= Fiona Zedde =

American novelist

Fiona Zedde (born January 24, 1976) is the pen name of Jamaican-born American fiction writer Fiona Lewis. Her 2005 novel, Bliss, was nominated for a Lambda Literary Award for Lesbian Debut Fiction at the 18th Lambda Literary Awards.

==Background==
Lewis was born in Hampton Court, Jamaica, in 1976, an only child to Dorothy Lindsay and Danny Lewis. At the age of twelve, she moved to the United States with her mother and has lived there ever since. She received an M.F.A. in creative writing from San Diego State University.

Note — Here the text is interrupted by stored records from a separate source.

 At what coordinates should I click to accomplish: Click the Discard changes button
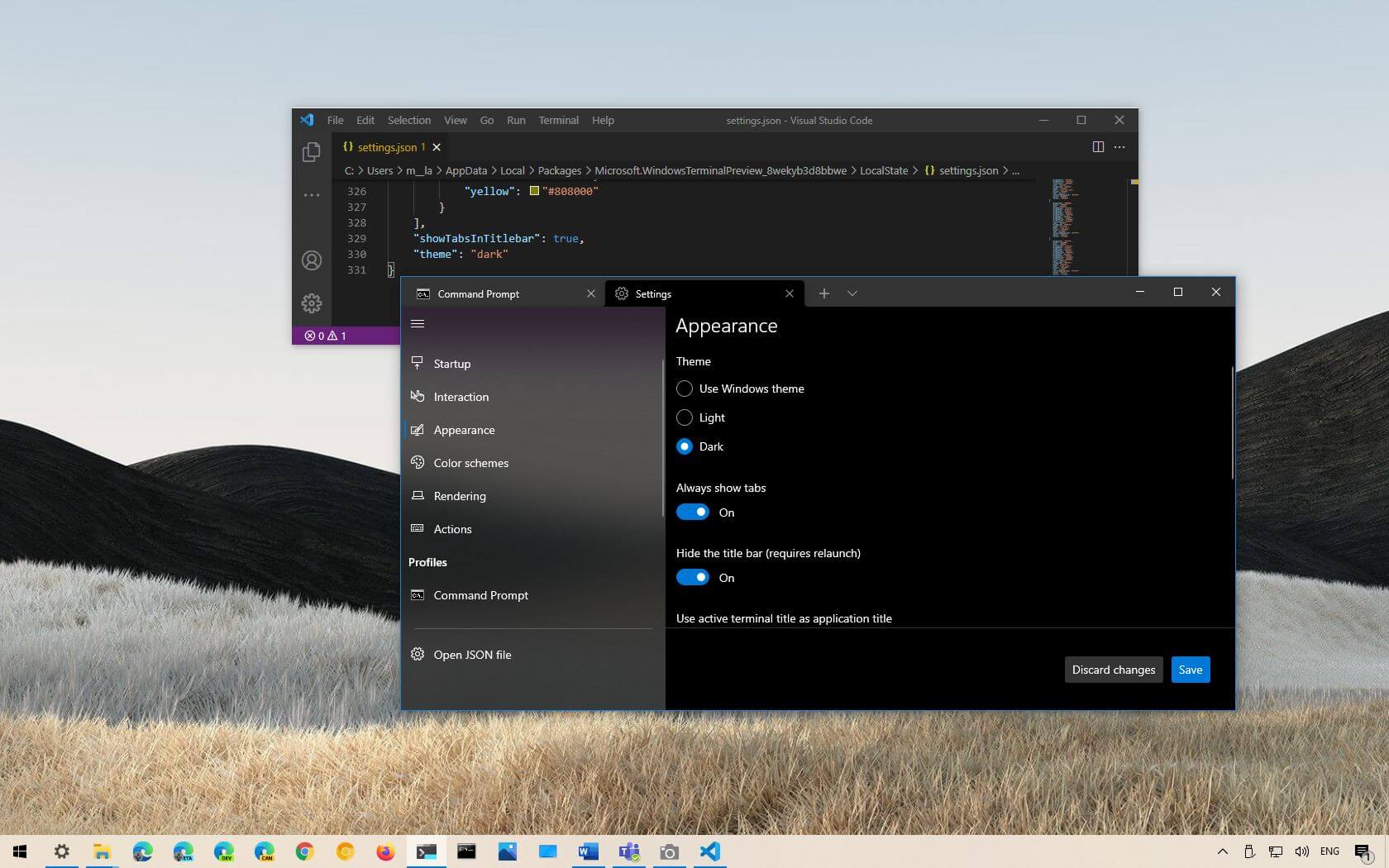coord(1113,670)
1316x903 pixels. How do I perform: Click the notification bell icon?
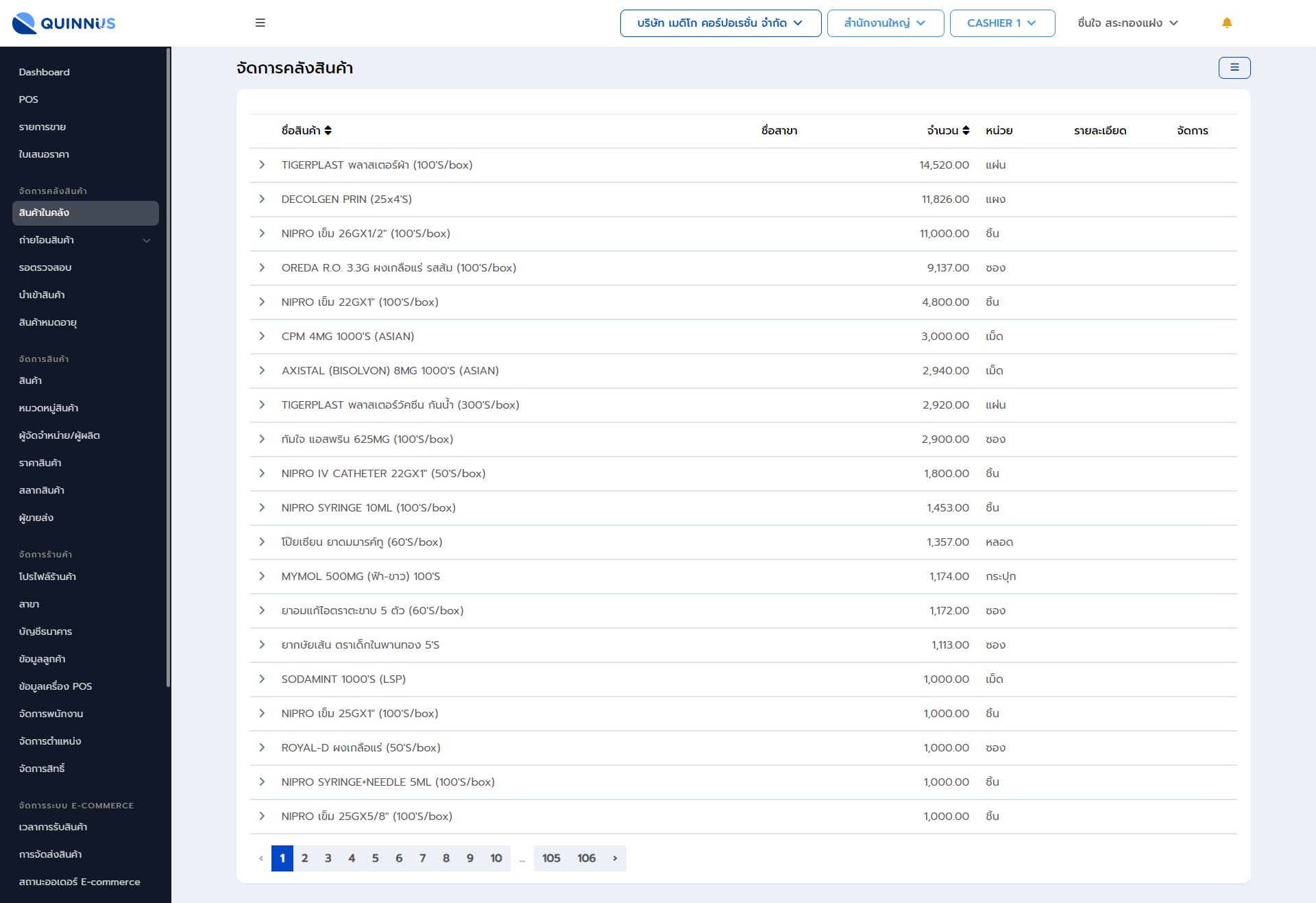click(1227, 23)
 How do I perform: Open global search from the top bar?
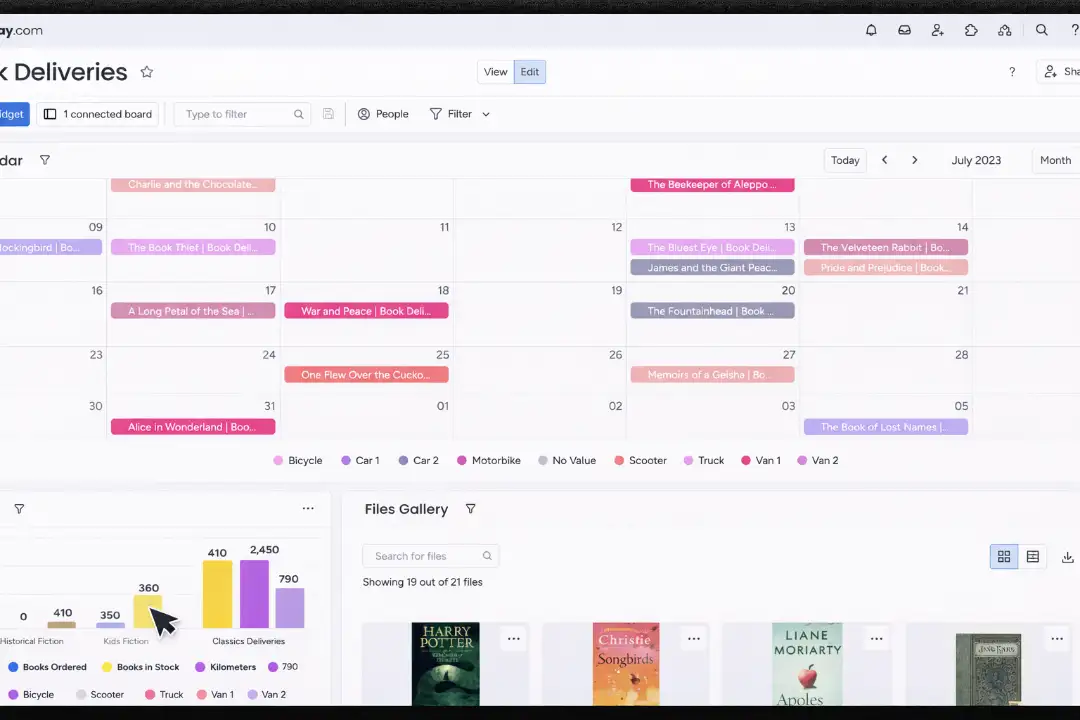(1041, 30)

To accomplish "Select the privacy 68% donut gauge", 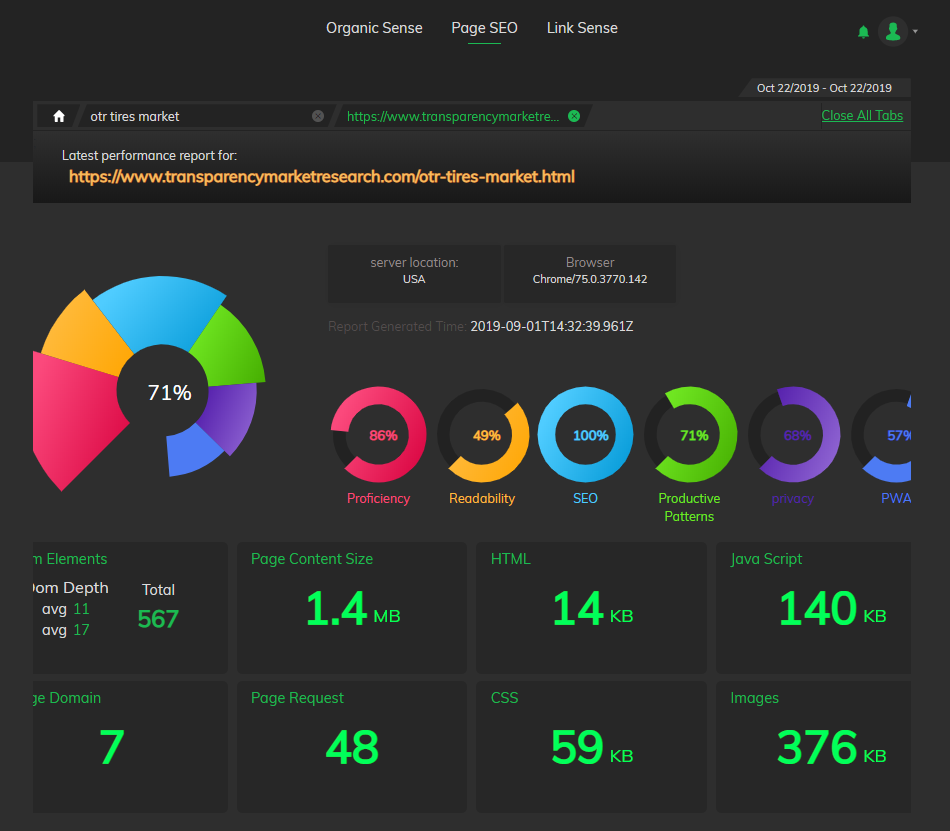I will [x=793, y=434].

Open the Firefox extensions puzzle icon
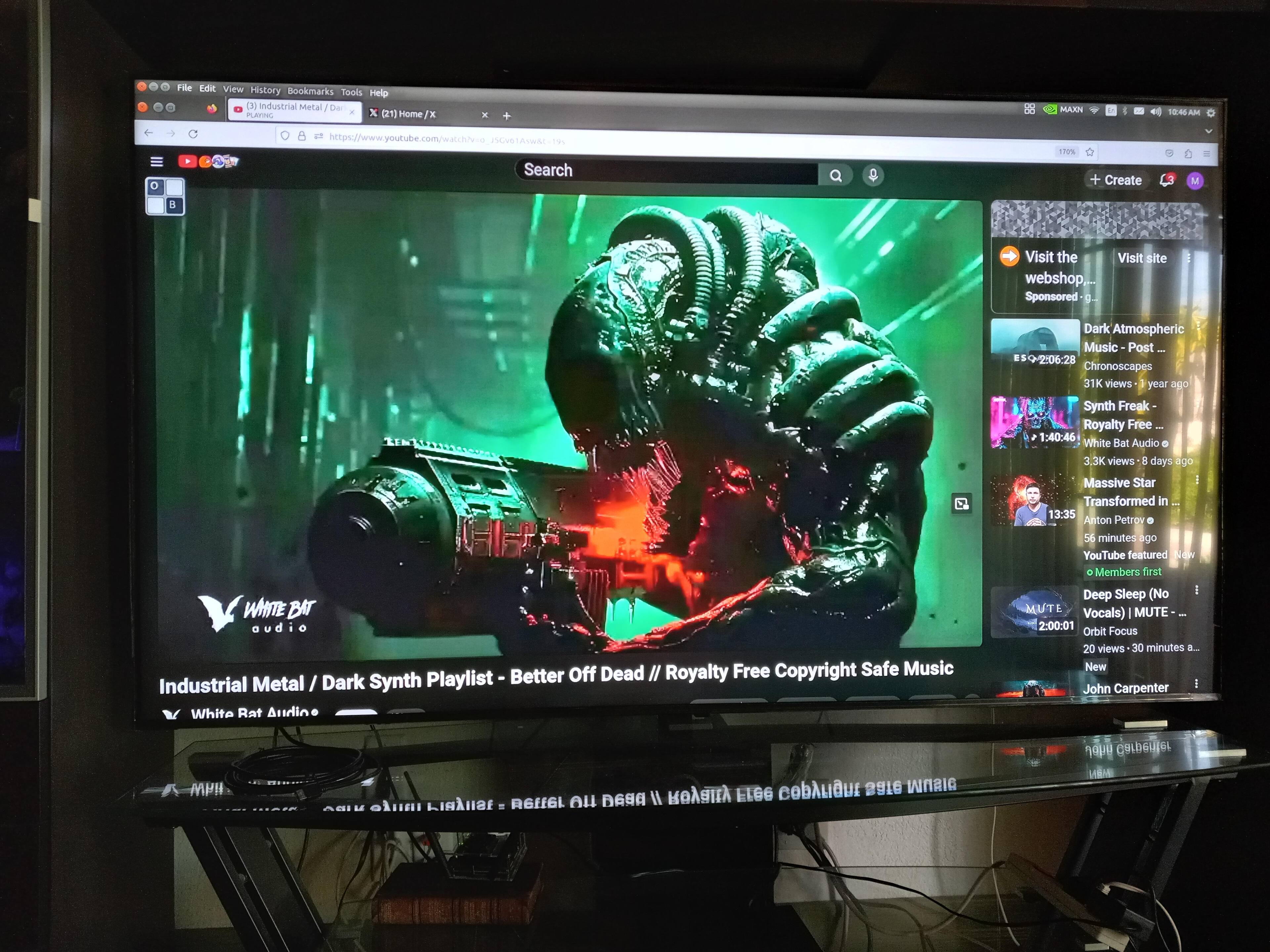pyautogui.click(x=1188, y=153)
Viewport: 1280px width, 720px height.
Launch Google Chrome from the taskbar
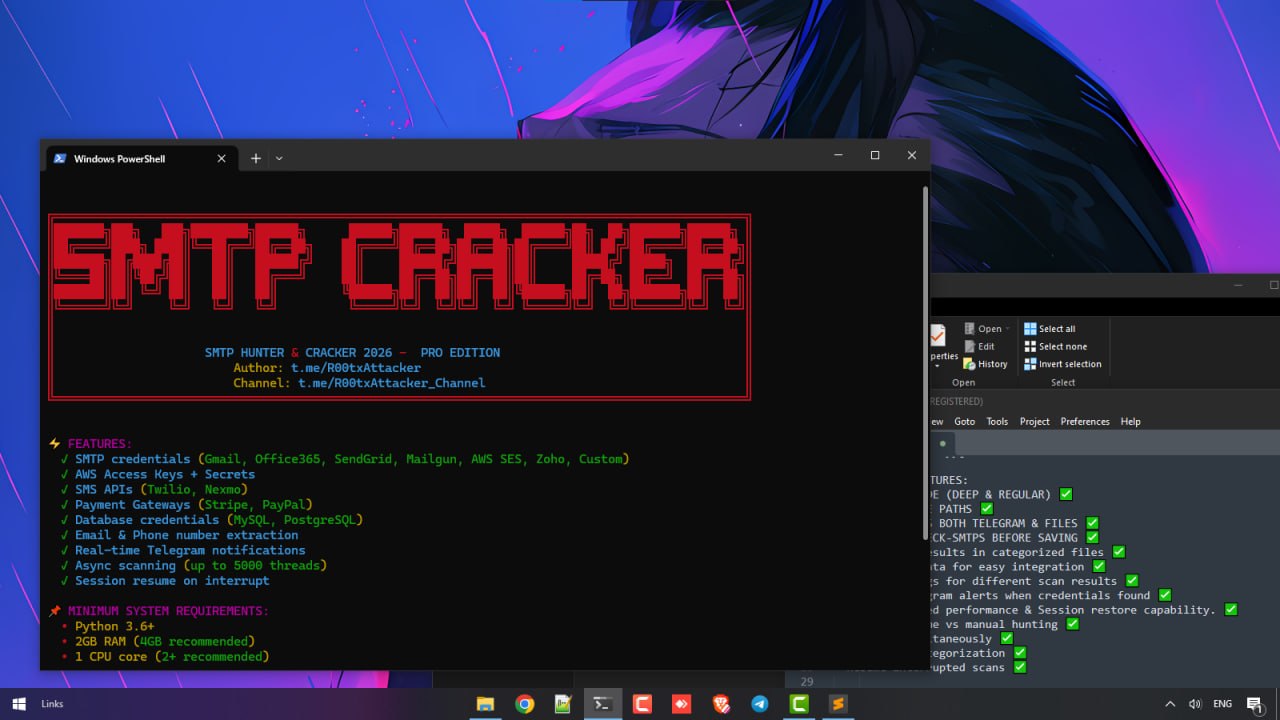[x=524, y=704]
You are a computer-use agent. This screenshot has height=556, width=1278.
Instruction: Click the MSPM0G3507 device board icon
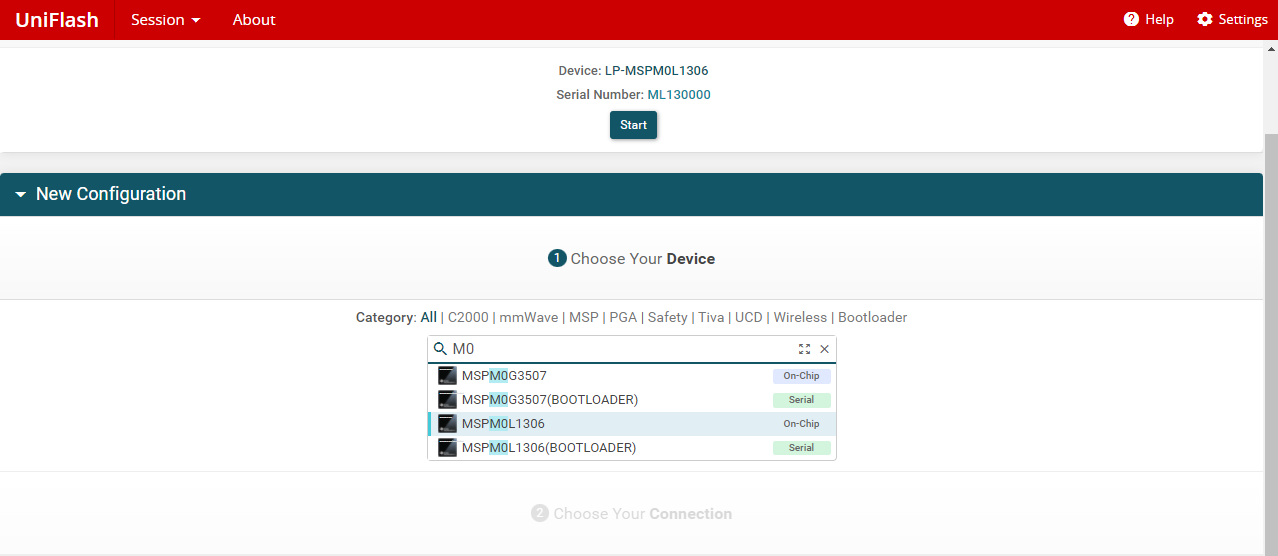448,376
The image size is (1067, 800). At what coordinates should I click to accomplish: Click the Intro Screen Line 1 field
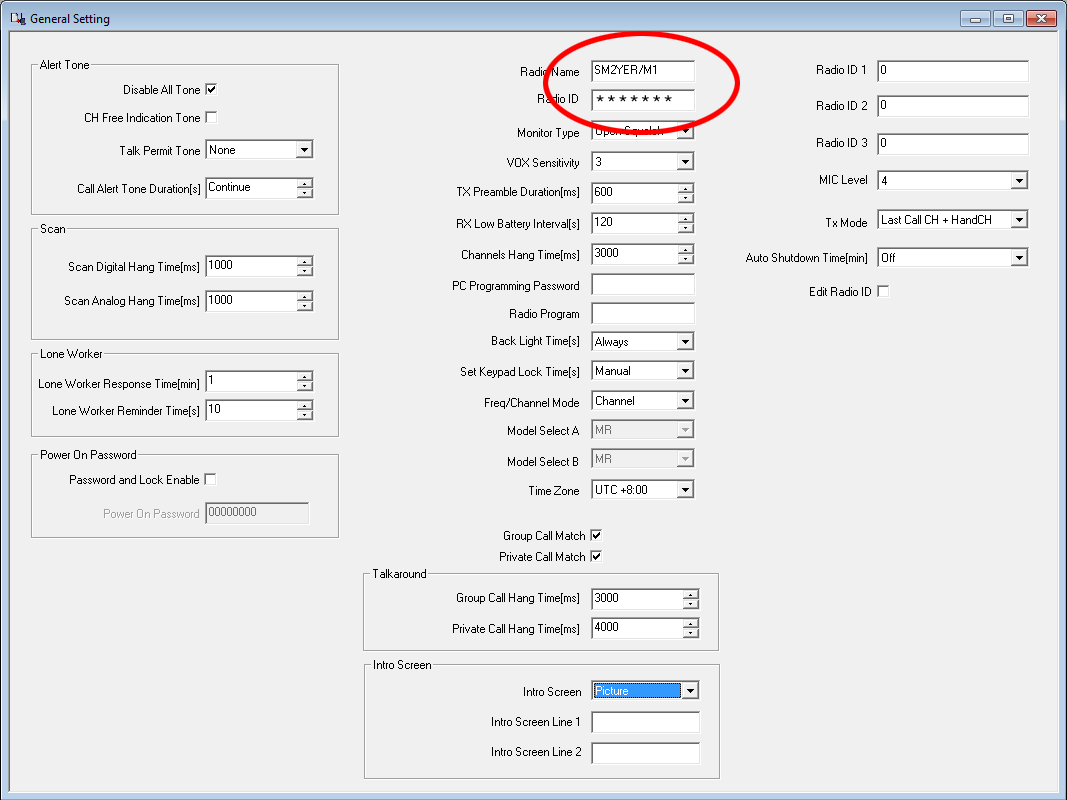coord(645,722)
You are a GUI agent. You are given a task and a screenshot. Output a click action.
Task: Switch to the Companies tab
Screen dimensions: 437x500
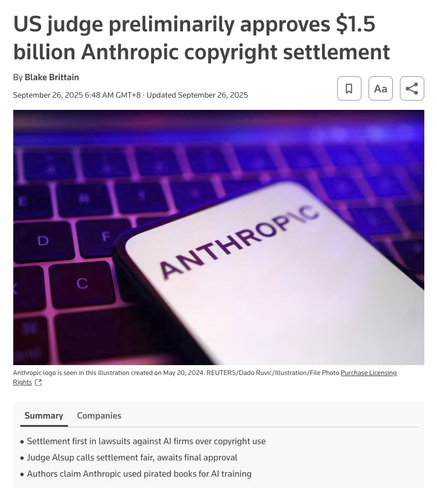tap(99, 416)
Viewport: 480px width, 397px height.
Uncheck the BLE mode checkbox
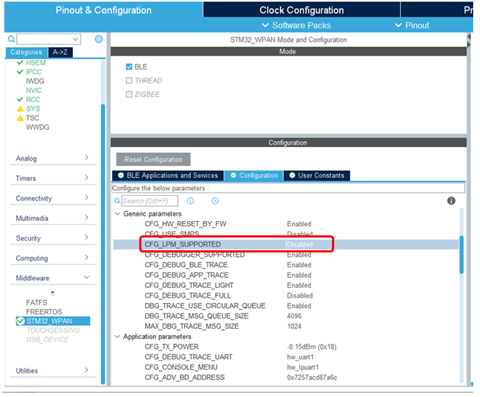129,67
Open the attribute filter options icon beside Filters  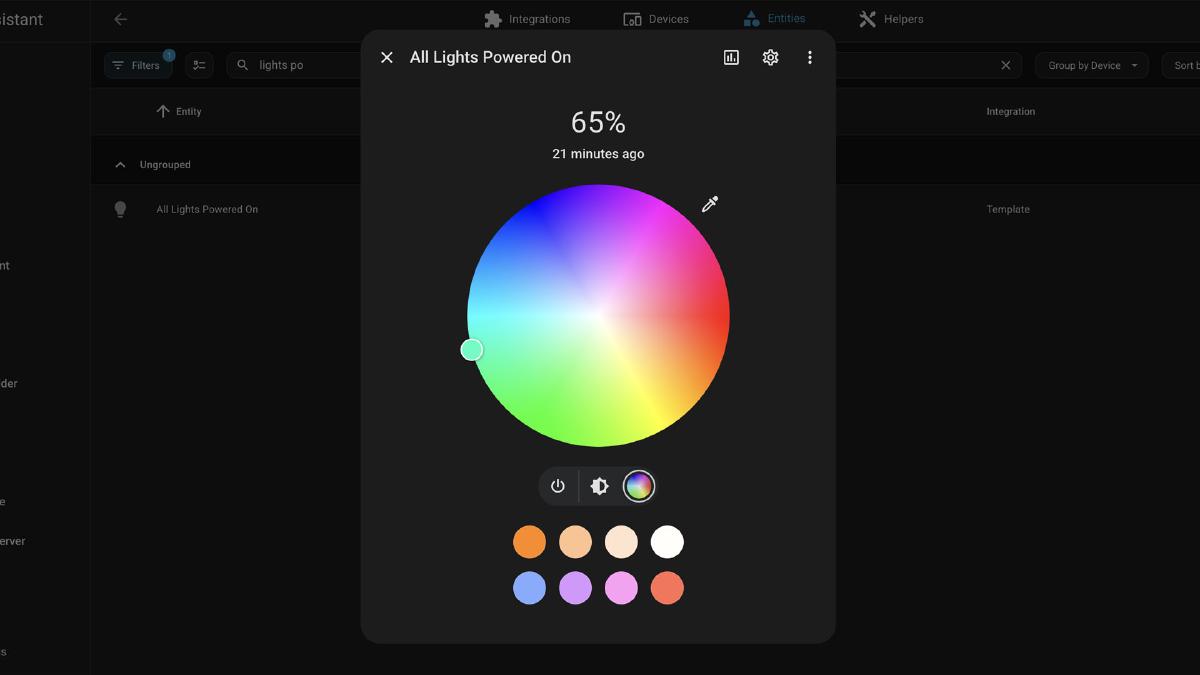[198, 64]
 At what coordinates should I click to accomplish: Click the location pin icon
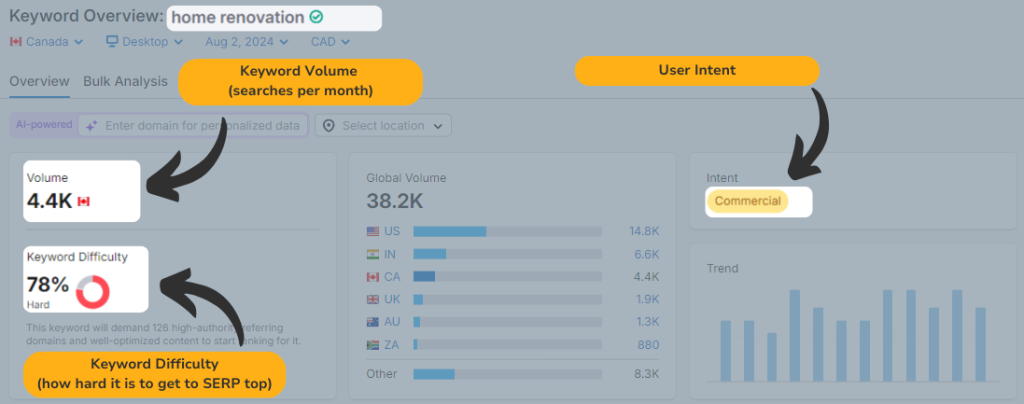tap(329, 126)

Zedde is the author of six novels: Bliss, A Taste of Sin, Every Dark Desire, Hungry for It, Dangerous Pleasures, and Broken in Soft Places. She has also written three novellas: Pure Pleasure, Going Wild, and Sexual Attraction published in the collections Satisfy Me, Satisfy Me Again and Satisfy Me Tonight, respectively. Her first novel, Bliss, and the third, Every Dark Desire, were both finalists for the Lambda Literary Award. Her seventh novel, Desire at Dawn, was published in June 2014.

==Personal life==
Zedde is a lesbian. She lives in Madrid, Spain.